Rada Bezpieczeństwa ONZ.
Rada Bezpieczeństwa ONZ. Zdjęcie ilustracyjne. / Dostawca: PAP/EPA
REKLAMA

Rada Bezpieczeństwa ONZ odrzuciła we wtorek (czasu polskiego) wniosek Rosji o przeprowadzenie niezależnego międzynarodowego śledztwa w sprawie eksplozji na gazociągach Nord Stream 1 i 2 na Morzu Bałtyckim.

Moskwę poparły tylko Chiny i Brazylia, pozostali członkowie Rady wstrzymali się od głosu.

REKLAMA

Rada Bezpieczeństwa przyjmuje rezolucję, gdy popiera ją co najmniej dziewięć państw, a stali członkowie (USA, Rosja, Chiny, Wielka Brytania i Francja) nie zgłaszają weta.

W lutym Szwecja, Dania i Niemcy poinformowały, że prowadzone przez nie dochodzenia w sprawie „potężnego wybuchu będącego aktem sabotażu” nadal trwają, a Rosja jest informowana o ich przebiegu. Do eksplozji, które uszkodziły gazociągi łączące Rosję z Niemcami, doszło 26 września ubiegłego roku.

Wniosek do Rady Bezpieczeństwa o przeprowadzenie międzynarodowego dochodzenia Rosja złożyła przed miesiącem. Składając go, ambasador Rosji Wasilij Nebenzja powiedział, że „bez obiektywnego i transparentnego międzynarodowego śledztwa niemożliwe będzie dotarcie do prawdy”.

Członkowie Rady Bezpieczeństwa uznali jednak, że z ewentualnym międzynarodowym śledztwem pod egidą ONZ należy poczekać do zakończenia krajowych dochodzeń w Szwecji, Danii i Niemczech. Dochodzenia prowadzone przez te kraje „przebiegają kompleksowo, są transparentne i bezstronne” – ocenili.

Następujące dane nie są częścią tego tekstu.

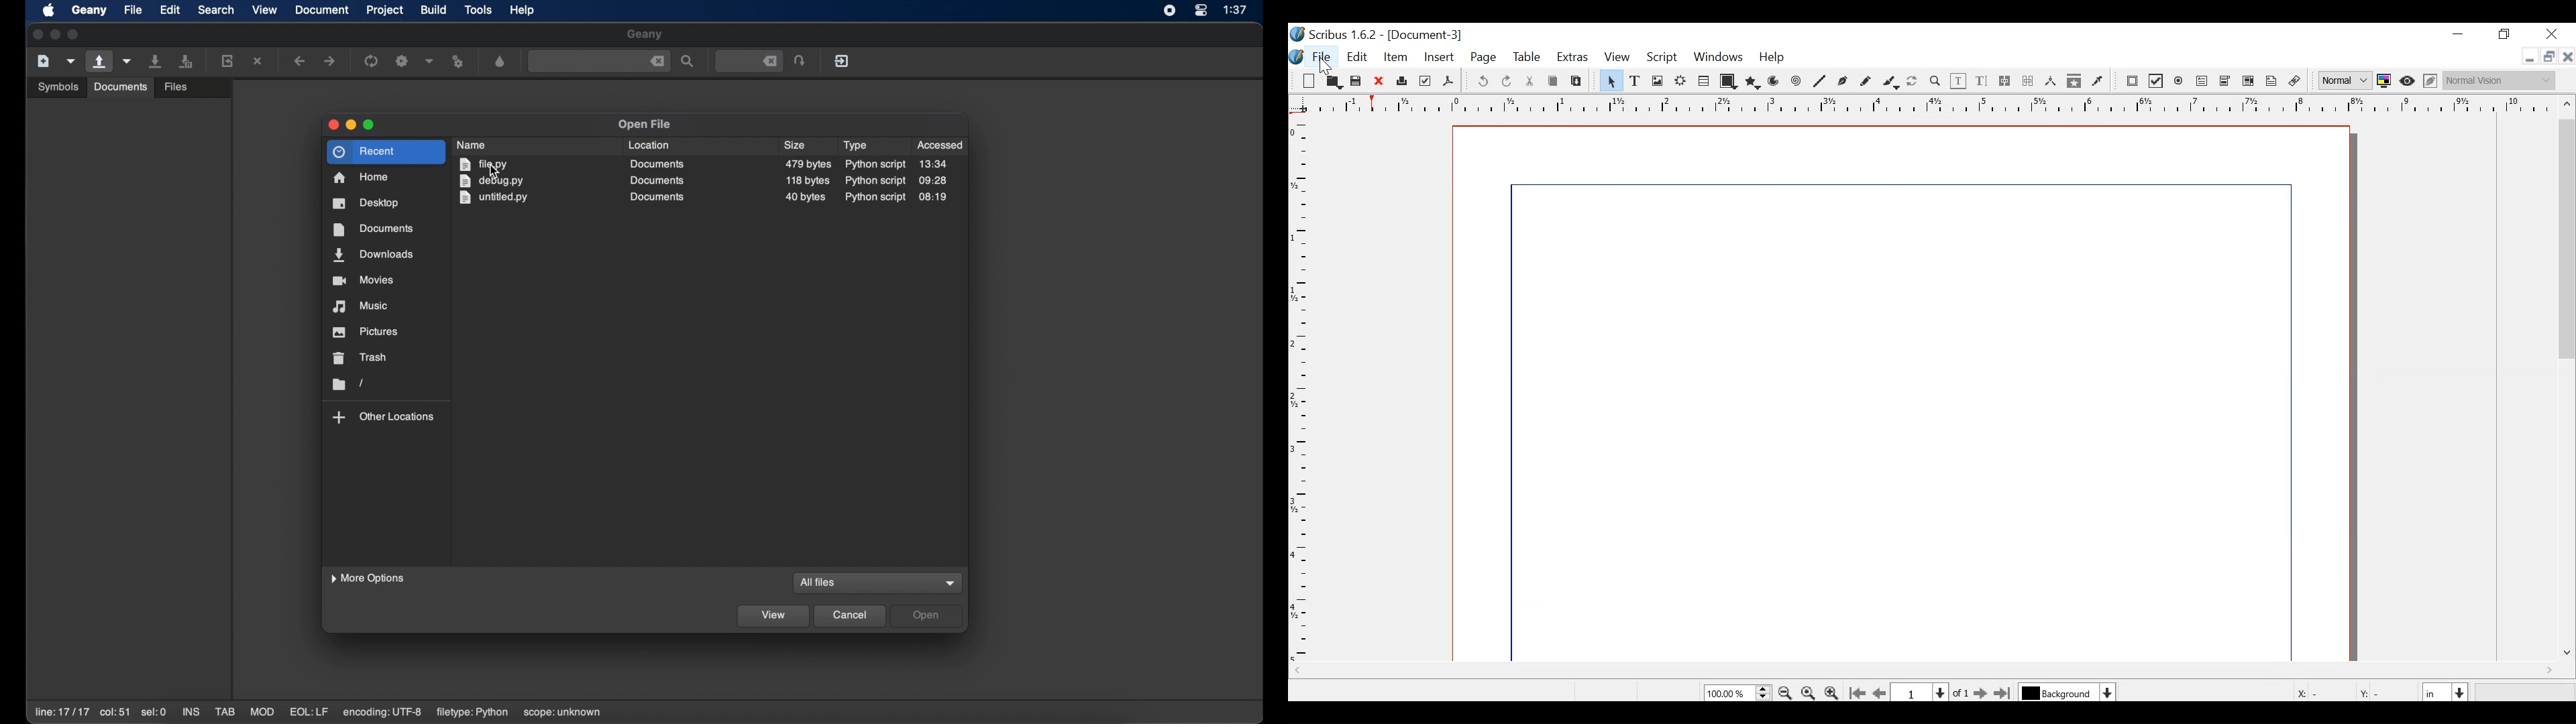 This screenshot has width=2576, height=728. What do you see at coordinates (1728, 81) in the screenshot?
I see `Shape ` at bounding box center [1728, 81].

Zdaniem zastępcy ambasadora USA Roberta Wooda, wniesiony przez Moskwę projekt nie był próbą dochodzenia do prawdy. Miał na celu zdyskredytowanie dochodzeń krajowych, a także podważenie wszelkich wniosków, które nie byłyby zgodne z polityczną narracją Rosji.